To be honest with you, I’ve gone through a lot of psychological issues in segregation. There was a long period of time where I was very despondent, where I had given up basically existing. I’ve been to crisis beds. I got on meds and did the whole meds thing to where I was zombied out. That wasn’t cool.
In late May 2023, Foxy had her DRB hearing:
I went in a room with all the higher-ups at this prison and through the Internet I spoke with people at CDCR headquarters in Sacramento. That’s what I’ve been waiting a year-and-a-half for. My character was assassinated. They read off a bunch of confidential information from other prisoners, which is people’s opinions, they read it like it was fact. They turned me into somebody that was running wild and committing every atrocity you can imagine. When they were done reading off the confidential information, they asked me if I had a statement. And I tried to highlight facts and things that were positive like the glaring issue of me being put in the hole, having run away from someone on camera. And how that situation turned into me being back here with a million write-ups and sitting back here for two years. They weren’t receptive to any of it. Basically, their decision was to keep me in segregation for at least another year. They’re sending me to a long-term segregation unit. It’s not in this prison. They are going to send me to CIW and I’m going to sit down there in their long-term restricted housing.
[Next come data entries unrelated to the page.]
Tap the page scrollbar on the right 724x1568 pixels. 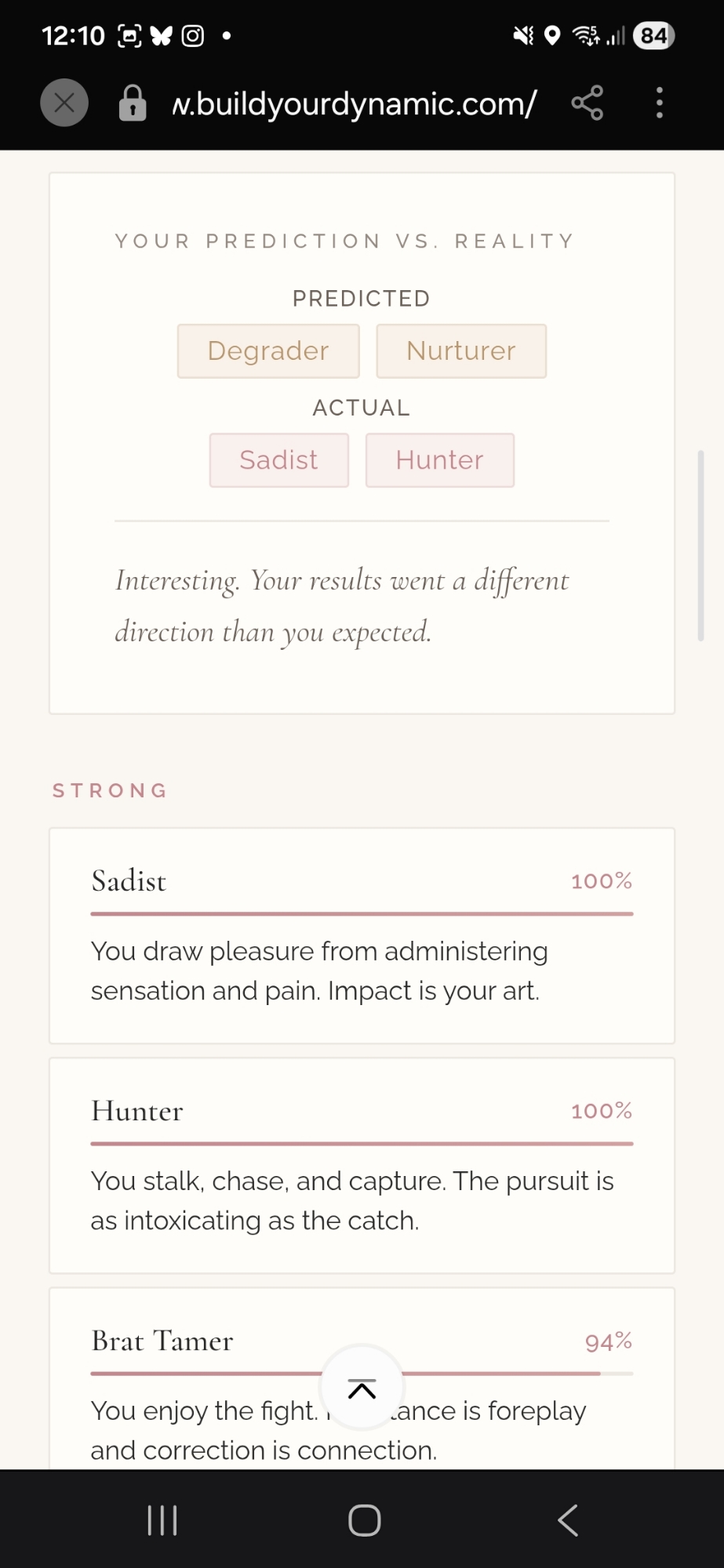(x=700, y=546)
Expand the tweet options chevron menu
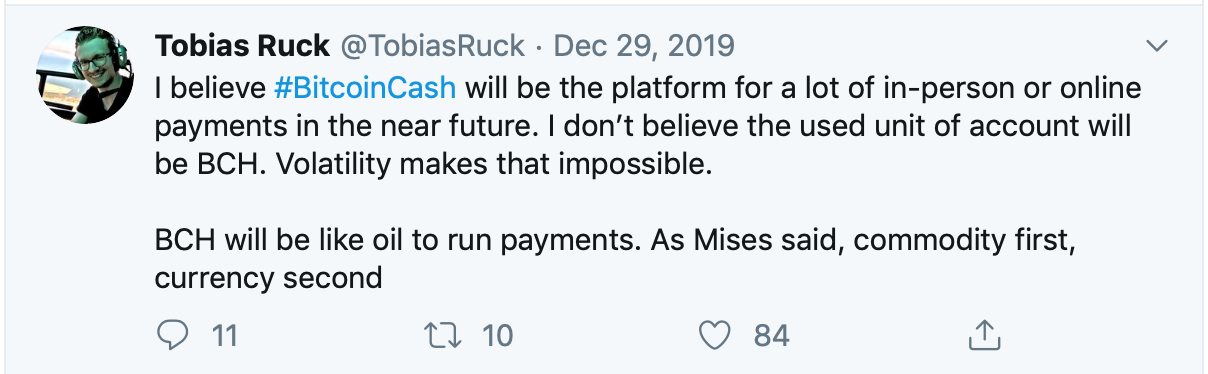1208x374 pixels. [x=1157, y=46]
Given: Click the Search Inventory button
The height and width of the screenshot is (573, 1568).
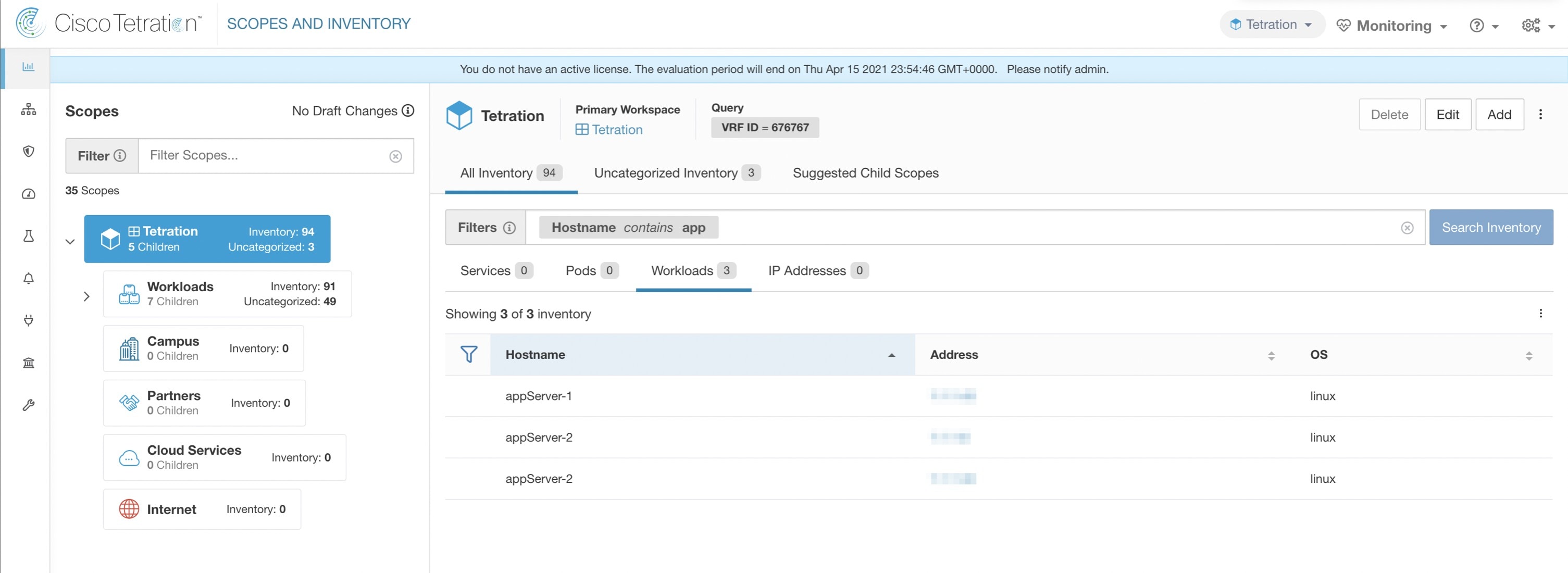Looking at the screenshot, I should (1491, 226).

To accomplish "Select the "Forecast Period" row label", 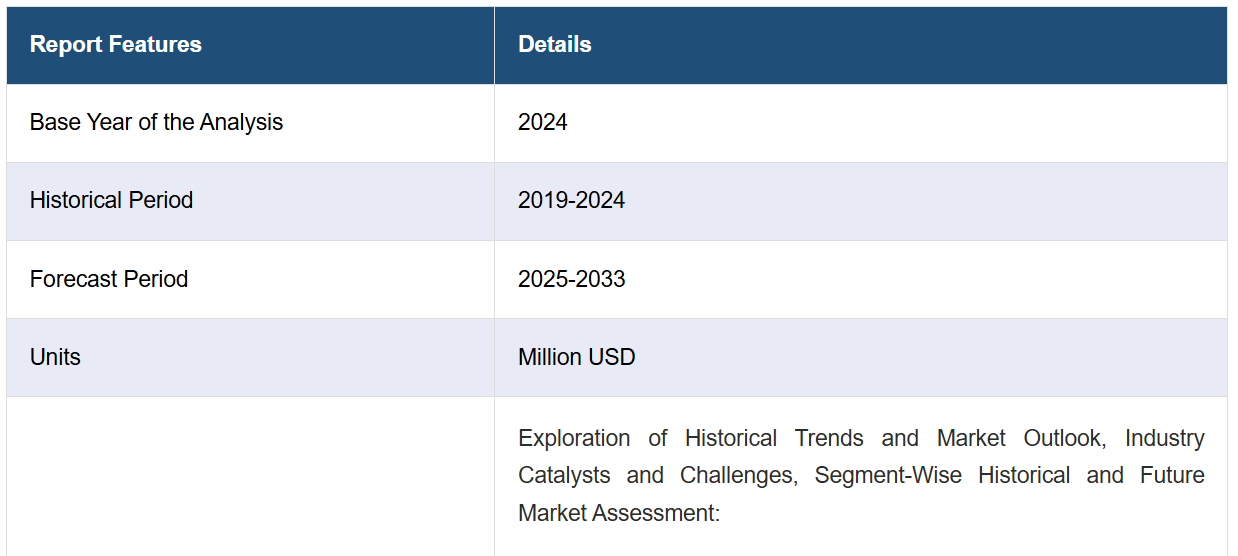I will (109, 279).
They wove 95 percent of these confidential write ups that were exaggerated in with a couple of things that are true. I have to take responsibility for being disrespectful and having a lot of issues with staff. I had a write-up for possessing weapons back here in segregation, which is absurd. They found a paperclip and a screw in my cell. Yes, it’s contraband, but it’s trash, it was just garbage in my cell. That’s the kind of thing they were blowing out of proportion back then. Then they kept bringing up sexual misconduct while I was in segregation, alone, which is ridiculous. Trying to negate all of that information in the moment, sitting in front of all those officials at the DRB, was basically impossible. Even if I had committed all these things, you’re supposed to be in AdSeg for finite punishment, a couple of months – which is how it goes for most cisgender woman. I haven’t had a write-up in over a year and a half. I tried to highlight that. None of it mattered I’m just so defeated. It crushes my spirit. I thought it would either black or white, that they’d either demonize me and send me back to men’s prison, which would have been terrible, or they’d release me to the general population. But they found a gray area.
At the end, the lady who ran the whole review said she wanted me to remain in my gender-based housing, and she wanted me to be successful. They’re speaking along these lines, but they’re not giving me the tools to achieve that. How do I achieve success if you keep me segregated? Since segregation isn’t a finite punishment for something specific, they called it administrative, which means they can choose to do it because they feel like it. There’s no release date, but I will be reviewed every six months.
Foxy was sent soon after to the Psychiatric Services Unit at CIW – long-term restricted housing for people at the Enhanced Outpatient Program level of mental health care. She lost all access to phone calls and emails but in a letter on September 26, 2023, said she was “still being held alone with no release date.”